Divine Beauty is not dormant or passive. It bursts it’s way into creation like a metaphysical Kool-aid Man, assuming introducing Jesus Christ that way isn’t too sacrilegious. The presence of God as Human, living 32-ish year on earth as poor, poorly educated, criminal, a religious minority, and ultimately executed says something freaky: God is like us, and in it with us for the long haul. Oh, and I missed one other identifier of Christ: resurrected. His disciples believed He had risen, just as He said He would. And His followers say resurrection is a possibility NOW and a guarantee in the FUTURE.

The END is NOT the END. 

There is more on this earth than Hell, and Heaven isn’t a strong enough word to describe what has been, can be, what is, and will progressively be in greater, more complex and true forms: seed money to begin a new business;  freedom from addiction; racial equity; rights to marriage and creation of family; freedom of thought and expression; educational and social attainment; elevation of dignity; belonging within community; invitation of those outside of it with an easy smile and open hand; space to think, cry, scream, laugh, hypothesize, work, play, build, reconfigure, ask questions, to be; sustainable and collaborative environments. 

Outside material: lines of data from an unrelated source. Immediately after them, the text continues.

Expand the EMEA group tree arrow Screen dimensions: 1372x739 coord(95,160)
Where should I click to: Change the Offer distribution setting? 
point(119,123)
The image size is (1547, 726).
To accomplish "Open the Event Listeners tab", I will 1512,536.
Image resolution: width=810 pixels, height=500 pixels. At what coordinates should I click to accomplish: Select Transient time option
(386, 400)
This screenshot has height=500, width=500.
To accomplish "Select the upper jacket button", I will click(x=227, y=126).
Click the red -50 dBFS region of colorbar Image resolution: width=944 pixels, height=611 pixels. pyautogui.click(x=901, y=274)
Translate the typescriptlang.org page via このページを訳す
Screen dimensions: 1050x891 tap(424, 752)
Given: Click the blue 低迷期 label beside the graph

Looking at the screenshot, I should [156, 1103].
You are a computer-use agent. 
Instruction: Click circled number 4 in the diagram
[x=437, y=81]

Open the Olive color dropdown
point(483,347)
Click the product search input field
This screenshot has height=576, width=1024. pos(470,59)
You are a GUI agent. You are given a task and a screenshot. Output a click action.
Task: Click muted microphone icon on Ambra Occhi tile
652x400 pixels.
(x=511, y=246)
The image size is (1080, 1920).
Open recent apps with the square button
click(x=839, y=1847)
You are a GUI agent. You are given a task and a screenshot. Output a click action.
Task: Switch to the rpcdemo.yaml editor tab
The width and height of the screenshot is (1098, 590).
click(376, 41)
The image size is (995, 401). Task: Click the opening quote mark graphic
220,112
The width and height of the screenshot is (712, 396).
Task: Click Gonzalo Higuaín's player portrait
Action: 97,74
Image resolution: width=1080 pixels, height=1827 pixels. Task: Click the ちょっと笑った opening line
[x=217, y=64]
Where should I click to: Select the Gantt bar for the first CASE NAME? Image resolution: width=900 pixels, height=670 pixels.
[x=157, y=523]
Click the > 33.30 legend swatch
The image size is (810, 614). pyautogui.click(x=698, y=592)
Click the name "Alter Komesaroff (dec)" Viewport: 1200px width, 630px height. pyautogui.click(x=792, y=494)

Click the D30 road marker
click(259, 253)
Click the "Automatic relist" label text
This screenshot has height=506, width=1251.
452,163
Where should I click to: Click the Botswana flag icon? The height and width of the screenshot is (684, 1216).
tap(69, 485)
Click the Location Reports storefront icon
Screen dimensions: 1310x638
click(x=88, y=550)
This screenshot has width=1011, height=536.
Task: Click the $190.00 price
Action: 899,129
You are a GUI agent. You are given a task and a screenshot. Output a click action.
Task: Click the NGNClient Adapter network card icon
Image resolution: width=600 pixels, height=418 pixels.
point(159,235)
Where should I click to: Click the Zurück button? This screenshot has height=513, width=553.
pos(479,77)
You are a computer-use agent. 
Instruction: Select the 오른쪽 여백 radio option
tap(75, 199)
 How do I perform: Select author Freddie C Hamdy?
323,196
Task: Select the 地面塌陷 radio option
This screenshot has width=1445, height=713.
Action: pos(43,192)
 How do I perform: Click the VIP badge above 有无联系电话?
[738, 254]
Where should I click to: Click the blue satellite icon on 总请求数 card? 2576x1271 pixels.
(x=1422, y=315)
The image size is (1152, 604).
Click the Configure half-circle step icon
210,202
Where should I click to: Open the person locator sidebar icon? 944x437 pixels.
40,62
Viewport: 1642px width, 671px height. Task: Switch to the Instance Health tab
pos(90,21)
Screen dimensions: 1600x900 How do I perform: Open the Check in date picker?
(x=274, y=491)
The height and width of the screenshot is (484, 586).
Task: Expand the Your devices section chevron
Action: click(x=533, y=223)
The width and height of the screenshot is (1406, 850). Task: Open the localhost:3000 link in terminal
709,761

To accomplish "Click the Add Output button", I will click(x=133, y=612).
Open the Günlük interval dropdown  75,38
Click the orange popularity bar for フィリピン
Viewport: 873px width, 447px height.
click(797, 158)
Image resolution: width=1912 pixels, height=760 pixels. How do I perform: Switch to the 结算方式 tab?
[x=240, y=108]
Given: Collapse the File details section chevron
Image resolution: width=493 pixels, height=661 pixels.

And apparently, all of this, this heaven, is in the process of transforming the landscape of Hell in spite of its best efforts, and will extend into eternity, crazy as it sounds. 

With that in mind, how we live matters. At the same time, we mess up and there’s grace right there picking us up and dusting us off. There are evil, evil, broken, heartbroken, asleep, unconscious people out there, just waiting to be woken up and rehabilitated to Hope. But grace is not intimidated by them, because whatever it encounters it transforms. The Divine Beauty has made Their home among Creation, and will set all to rights. Every good, noble, true, lovely, pure thing reflects this Divine Beauty and Reality, the Christ firstborn among these living harbingers of hope. 

And that’s my faith journey thus far. I’m in a continuous evolving figuring out of what the advancement of Heaven is, with Jesus Christ leading the charge against the strongholds of Hell in my life and community (yes, the evil, brokenness, heartbrokenness, sleeping unconsciousness lives here too), and the messy intersection of Divine Beauty in all this not as platitudes but as Living, Breathing Truth.

Thanks for reading and helping me discover myself and my journey through writing.